**Text passage:**
--------

By Alexander Tanas
CHISINAU (Reuters) -A 43-year-old Tajik man grabbed a gun, shot dead two security officers and wounded a civilian at Moldova’s main international airport on Friday after being denied entry to the country, authorities said.
The suspected assailant was himself wounded and apprehended, police said, in an incident that briefly grounded flights at Chisinau International Airport.
Moldova’s acting chief prosecutor, Ion Munteanu, said the shooting was being examined as a terrorist act. Investigators were not ruling out that other people were involved, but there was no evidence he was linked to any armed group.
One witness, Olena Shevelyova, said she had been told to evacuate the airport with other passengers and heard four or five gunshots about 30 minutes later.
“We heard some guns shooting while we were already evacuated from the airport in the middle of runaway, we were asked to hide behind the technical buildings there,” she told Reuters by phone.
Prime Minister Dorin Recean said the shooter seized a weapon from a border police official as he was being escorted away.
The two killed were a border guard and an airport security officer, President Maia Sandu said, offering condolences.
Prosecutor Munteanu said the gunman held a passport from Tajikistan, an ex-Soviet state in central Asia, and had arrived in Chisinau from Istanbul.

--------

**Source data:**
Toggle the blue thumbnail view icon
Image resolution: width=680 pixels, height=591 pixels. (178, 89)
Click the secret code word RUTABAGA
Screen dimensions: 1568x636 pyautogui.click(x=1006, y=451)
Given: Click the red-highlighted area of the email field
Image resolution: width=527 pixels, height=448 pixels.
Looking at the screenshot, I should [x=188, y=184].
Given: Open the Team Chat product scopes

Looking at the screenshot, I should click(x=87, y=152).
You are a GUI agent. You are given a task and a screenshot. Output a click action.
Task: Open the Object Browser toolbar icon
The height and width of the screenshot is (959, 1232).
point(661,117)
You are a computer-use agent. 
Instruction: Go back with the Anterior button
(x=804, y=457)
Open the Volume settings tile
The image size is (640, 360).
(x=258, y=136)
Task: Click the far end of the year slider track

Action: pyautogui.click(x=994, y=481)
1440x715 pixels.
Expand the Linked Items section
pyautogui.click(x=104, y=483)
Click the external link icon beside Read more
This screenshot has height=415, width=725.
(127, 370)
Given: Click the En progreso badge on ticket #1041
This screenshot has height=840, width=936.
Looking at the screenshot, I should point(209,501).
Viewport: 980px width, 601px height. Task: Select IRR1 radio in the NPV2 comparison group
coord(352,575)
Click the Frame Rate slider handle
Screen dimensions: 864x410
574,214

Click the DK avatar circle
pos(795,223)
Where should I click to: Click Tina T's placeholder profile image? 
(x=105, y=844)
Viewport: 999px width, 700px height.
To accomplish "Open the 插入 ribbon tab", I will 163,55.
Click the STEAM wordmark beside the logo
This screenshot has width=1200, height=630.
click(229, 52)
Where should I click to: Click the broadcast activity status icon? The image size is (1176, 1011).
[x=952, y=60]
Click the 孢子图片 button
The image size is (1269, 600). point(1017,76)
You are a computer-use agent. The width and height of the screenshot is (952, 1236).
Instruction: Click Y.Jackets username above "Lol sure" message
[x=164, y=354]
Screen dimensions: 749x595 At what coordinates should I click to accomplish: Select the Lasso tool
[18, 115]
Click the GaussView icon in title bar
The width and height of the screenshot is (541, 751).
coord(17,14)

--------

Reproduce the report on the Chisinau airport shooting, beginning at the words "One witness, Olena" and stopping after "Reuters by phone.", and swap "gunshots" for "shots".

**Reply:**
One witness, Olena Shevelyova, said she had been told to evacuate the airport with other passengers and heard four or five shots about 30 minutes later.
“We heard some guns shooting while we were already evacuated from the airport in the middle of runaway, we were asked to hide behind the technical buildings there,” she told Reuters by phone.